Jordi Fabregat

Personal information
- Full name: Jordi Fabregat Valmaña
- Date of birth: 4 December 1961 (age 63)
- Place of birth: Tortosa, Spain
- Height: 1.75 m (5 ft 9 in)
- Position(s): Defender

Youth career
- Tortosa

Senior career*
- Years: Team / Apps / (Gls)
- 1977–1978: Tortosa
- 1978–1979: Andorra / 8 / (1)
- 1979–1982: Terrassa / 88 / (1)
- 1982–1986: Hércules / 94 / (2)
- 1986–1987: Córdoba / 37 / (0)
- 1987–1991: Xerez / 114 / (1)
- 1991–1993: Yeclano / 45 / (1)
- 1993–1994: San Fernando
- 1994: Tortosa / 13 / (1)
- 1994–1995: Xerez / 33 / (0)
- Total:  / 432 / (7)

International career
- 1979–1980: Spain U18 / 10 / (1)
- 1981: Spain U19 / 3 / (0)
- 1981: Spain U20 / 4 / (1)
- 1983: Spain U21 / 2 / (0)

Managerial career
- 1995–1997: Xerez (youth)
- 1997–2000: Tortosa
- 2001–2002: Tortosa
- 2002–2003: Tortosa
- 2005: La Sénia
- 2005: Mar Menor
- 2006–2009: Amposta
- 2009: Portuense
- 2009–2010: Rapitenca
- 2010–2012: Amposta
- 2012–2015: Conquense
- 2015: Jumilla
- 2016–2018: Guijuelo
- 2019: Arandina
- 2021: Conquense
- 2021–2022: Ordino
- 2022: Surkhon Termez
- 2022–2023: Tortosa
- 2023: Logroñés

= Jordi Fabregat =

Spanish footballer and manager

Jordi Fabregat Valmaña (born 4 December 1961) is a Spanish retired footballer who played as a defender, and is a current manager.

==Club career==
Born in Tortosa, Tarragona, Catalonia, Fabregat made his senior debuts with CD Tortosa, aged only 16, in the regional leagues. After appearing with Terrassa FC in Segunda División B, he joined Hércules CF in the 1982 summer.

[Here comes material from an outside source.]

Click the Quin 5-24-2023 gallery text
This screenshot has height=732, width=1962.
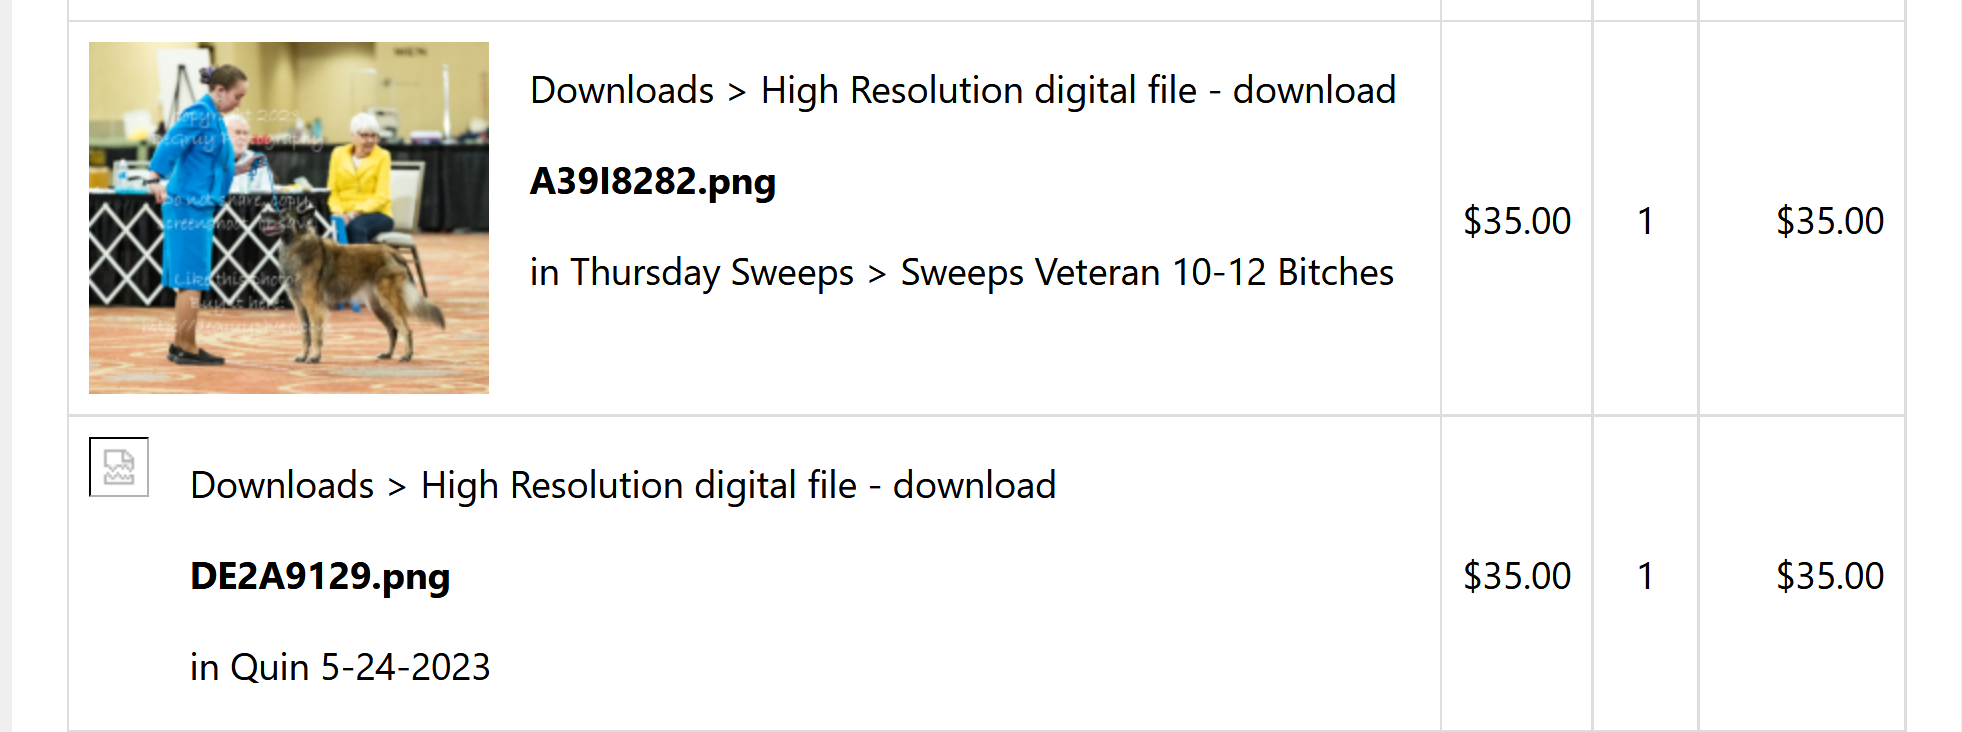(x=360, y=667)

With the Valencian he was promoted to La Liga in the 1983–84 campaign, appearing in 33 matches and scoring two goals. He made his top flight debut on 2 September 1984, starting in a 1–0 away win against Real Zaragoza.

In the 1986 summer, after falling down the pecking order, Fabregat moved to Córdoba CF also in the third level. After appearing regularly for the Andalusians he signed for Segunda División club Xerez CD in the following year, and appeared regularly during his four-year spell.

In 1991 Fabregat joined Yeclano CF in the third division. He subsequently represented Tercera División sides CD San Fernando and Tortosa, and played his last season with Xerez in division three before retiring in 1995.

==Manager career==
After working in the youth sides of his last club Xerez, Fabregat returned to Tortosa in 1997, now as manager. His side reached the play-offs in 1998, and remained in charge of the side until 2000.

Fabregat returned to Tortosa in January 2001, replacing Xavi Cid. He left again on 7 June 2002, but returned to the club on 10 December, after Juanjo Rovira was dismissed.

In November 2003, Fabregat resigned from Tortosa and ended his third spell at the club. In January 2005, he took over CF La Sénia in the regional leagues, but only managed the club on eight occasions before moving to AD Mar Menor-San Javier in March.

In March 2006, Fabregat was appointed manager of CF Amposta. On 29 January 2009, he left the club after rescinding his contract, and took over Racing Club Portuense.

After failing to avoid relegation, Fabregat was sacked and joined UE Rapitenca on 9 October 2009. He left the latter side in May 2010, and returned to Amposta in November.

On 1 August 2012, Fabregat was named UB Conquense manager. After taking the club back to the third division in his first season, he resigned on 26 January 2015.

Fabregat took over FC Jumilla on 17 July 2015, but was sacked on 10 November. He remained one year without a club before being named in charge of CD Guijuelo on 16 November 2016, and left the club on 17 May 2018.

On 16 July 2019, Fabregat was appointed manager of Arandina CF in the fourth tier, being dismissed on 29 October. He returned to Conquense on 10 March 2021, but left on 24 June, and moved abroad to Andorran side FC Ordino on 27 August.

Fabregat left Ordino in January 2022, and spent a short period at Surkhon Termez in Uzbekistan before returning to Tortosa on 22 April of that year. On 19 June 2023, he was appointed in charge of Primera Federación side SD Logroñés, but only lasted seven matches before being dismissed on 10 October.